- [THE PROBLEM] In the entries below, the lines from the one with "Image resolution: width=980 pixels, height=489" through the one with "Given: Click the filter icon beside OR" are to be copied exactly; both ends count.

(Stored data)
========================

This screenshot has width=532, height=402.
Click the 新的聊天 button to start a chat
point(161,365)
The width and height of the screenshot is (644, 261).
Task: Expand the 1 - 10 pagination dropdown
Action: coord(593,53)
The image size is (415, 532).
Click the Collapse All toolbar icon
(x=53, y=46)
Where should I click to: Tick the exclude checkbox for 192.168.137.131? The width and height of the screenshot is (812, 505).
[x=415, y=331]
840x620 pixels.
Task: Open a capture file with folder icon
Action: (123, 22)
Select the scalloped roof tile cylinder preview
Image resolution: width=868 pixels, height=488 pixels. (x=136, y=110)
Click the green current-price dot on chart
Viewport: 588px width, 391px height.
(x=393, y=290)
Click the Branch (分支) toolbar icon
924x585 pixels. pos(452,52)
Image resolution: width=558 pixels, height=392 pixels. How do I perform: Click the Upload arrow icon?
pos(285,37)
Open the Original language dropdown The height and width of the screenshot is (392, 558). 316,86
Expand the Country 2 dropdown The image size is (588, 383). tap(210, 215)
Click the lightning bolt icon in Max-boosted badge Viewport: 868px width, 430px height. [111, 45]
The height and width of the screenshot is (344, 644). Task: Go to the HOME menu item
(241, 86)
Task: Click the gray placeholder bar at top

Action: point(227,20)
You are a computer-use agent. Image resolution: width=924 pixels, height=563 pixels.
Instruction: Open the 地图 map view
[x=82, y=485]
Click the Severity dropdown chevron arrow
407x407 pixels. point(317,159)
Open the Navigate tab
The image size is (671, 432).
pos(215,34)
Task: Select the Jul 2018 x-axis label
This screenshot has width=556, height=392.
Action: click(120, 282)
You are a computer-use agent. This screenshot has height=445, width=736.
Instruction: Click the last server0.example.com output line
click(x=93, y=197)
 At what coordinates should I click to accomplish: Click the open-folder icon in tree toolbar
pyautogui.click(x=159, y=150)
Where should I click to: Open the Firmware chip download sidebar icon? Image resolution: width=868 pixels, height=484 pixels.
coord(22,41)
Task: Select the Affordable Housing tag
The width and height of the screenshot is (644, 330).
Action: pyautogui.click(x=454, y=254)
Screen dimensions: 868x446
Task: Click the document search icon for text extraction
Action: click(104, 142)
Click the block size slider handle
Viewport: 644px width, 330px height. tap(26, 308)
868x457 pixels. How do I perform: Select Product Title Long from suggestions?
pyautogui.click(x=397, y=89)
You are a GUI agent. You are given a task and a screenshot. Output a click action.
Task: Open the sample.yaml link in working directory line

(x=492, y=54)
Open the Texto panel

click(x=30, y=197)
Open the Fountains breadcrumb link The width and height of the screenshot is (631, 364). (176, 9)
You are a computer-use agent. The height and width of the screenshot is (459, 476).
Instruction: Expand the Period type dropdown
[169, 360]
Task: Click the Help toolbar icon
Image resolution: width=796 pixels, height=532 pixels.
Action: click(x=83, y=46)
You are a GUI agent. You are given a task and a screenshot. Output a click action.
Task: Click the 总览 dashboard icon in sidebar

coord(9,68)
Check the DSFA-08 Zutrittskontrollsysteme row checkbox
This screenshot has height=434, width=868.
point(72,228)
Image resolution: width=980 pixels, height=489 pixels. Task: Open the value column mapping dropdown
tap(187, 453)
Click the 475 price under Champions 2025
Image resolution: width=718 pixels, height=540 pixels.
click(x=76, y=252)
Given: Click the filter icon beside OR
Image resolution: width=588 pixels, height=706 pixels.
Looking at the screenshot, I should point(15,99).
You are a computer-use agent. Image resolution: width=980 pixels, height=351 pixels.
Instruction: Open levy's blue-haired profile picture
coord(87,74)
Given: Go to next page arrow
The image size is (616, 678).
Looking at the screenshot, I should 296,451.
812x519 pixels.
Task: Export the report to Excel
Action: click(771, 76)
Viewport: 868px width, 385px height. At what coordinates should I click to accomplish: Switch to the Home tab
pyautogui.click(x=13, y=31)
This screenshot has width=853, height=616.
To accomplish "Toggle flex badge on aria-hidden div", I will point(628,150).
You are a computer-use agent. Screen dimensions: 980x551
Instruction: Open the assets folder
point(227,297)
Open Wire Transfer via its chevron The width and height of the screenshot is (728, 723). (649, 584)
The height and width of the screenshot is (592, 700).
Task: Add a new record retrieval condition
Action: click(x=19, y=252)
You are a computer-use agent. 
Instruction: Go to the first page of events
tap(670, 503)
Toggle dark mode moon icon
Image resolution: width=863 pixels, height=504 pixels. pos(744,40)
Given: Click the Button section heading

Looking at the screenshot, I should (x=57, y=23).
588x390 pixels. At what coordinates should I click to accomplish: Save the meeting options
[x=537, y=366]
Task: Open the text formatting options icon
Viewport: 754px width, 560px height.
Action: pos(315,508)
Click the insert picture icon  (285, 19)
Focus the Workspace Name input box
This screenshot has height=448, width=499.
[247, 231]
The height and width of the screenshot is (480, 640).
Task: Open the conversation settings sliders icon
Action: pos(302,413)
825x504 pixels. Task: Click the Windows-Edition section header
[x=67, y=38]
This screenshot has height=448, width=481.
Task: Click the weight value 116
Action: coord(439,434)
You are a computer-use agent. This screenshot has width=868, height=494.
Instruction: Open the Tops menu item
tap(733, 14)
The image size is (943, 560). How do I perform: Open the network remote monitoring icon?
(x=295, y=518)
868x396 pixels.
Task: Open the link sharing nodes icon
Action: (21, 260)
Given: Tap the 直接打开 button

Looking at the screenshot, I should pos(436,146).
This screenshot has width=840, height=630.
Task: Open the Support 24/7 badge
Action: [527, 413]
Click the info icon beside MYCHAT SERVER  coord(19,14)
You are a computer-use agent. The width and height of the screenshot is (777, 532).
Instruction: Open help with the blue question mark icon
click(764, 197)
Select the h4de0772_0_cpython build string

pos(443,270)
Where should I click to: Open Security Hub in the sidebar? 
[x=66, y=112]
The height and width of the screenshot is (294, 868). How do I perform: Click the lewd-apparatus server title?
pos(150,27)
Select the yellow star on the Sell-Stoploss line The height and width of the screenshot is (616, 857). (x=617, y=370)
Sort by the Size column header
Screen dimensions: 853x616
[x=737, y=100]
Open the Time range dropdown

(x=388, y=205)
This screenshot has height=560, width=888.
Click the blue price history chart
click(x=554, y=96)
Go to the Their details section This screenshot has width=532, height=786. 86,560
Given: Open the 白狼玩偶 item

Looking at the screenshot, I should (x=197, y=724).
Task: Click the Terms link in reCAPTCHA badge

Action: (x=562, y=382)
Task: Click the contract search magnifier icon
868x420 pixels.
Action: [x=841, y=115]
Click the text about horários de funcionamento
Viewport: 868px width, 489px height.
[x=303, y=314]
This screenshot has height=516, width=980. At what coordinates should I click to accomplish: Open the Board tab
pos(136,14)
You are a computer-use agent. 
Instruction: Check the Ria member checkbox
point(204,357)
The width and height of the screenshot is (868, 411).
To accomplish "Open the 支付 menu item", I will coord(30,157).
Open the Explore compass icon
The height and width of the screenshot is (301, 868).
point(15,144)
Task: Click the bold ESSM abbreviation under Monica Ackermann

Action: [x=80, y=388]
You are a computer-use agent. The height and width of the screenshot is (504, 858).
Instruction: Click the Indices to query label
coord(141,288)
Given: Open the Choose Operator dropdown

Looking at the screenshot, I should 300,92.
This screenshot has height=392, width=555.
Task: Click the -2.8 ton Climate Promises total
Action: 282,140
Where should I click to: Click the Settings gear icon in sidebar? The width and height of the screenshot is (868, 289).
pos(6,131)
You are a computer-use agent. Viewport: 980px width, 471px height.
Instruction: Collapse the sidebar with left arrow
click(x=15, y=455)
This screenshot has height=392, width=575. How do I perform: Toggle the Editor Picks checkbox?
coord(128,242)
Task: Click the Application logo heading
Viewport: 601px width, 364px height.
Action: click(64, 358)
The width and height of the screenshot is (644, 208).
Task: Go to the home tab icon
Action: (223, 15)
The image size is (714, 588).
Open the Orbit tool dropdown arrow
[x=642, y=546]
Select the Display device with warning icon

========================

- [ANSWER]
Image resolution: width=980 pixels, height=489 pixels. Task: Open the value column mapping dropdown
tap(187, 453)
Click the 475 price under Champions 2025
Image resolution: width=718 pixels, height=540 pixels.
click(x=76, y=252)
Given: Click the filter icon beside OR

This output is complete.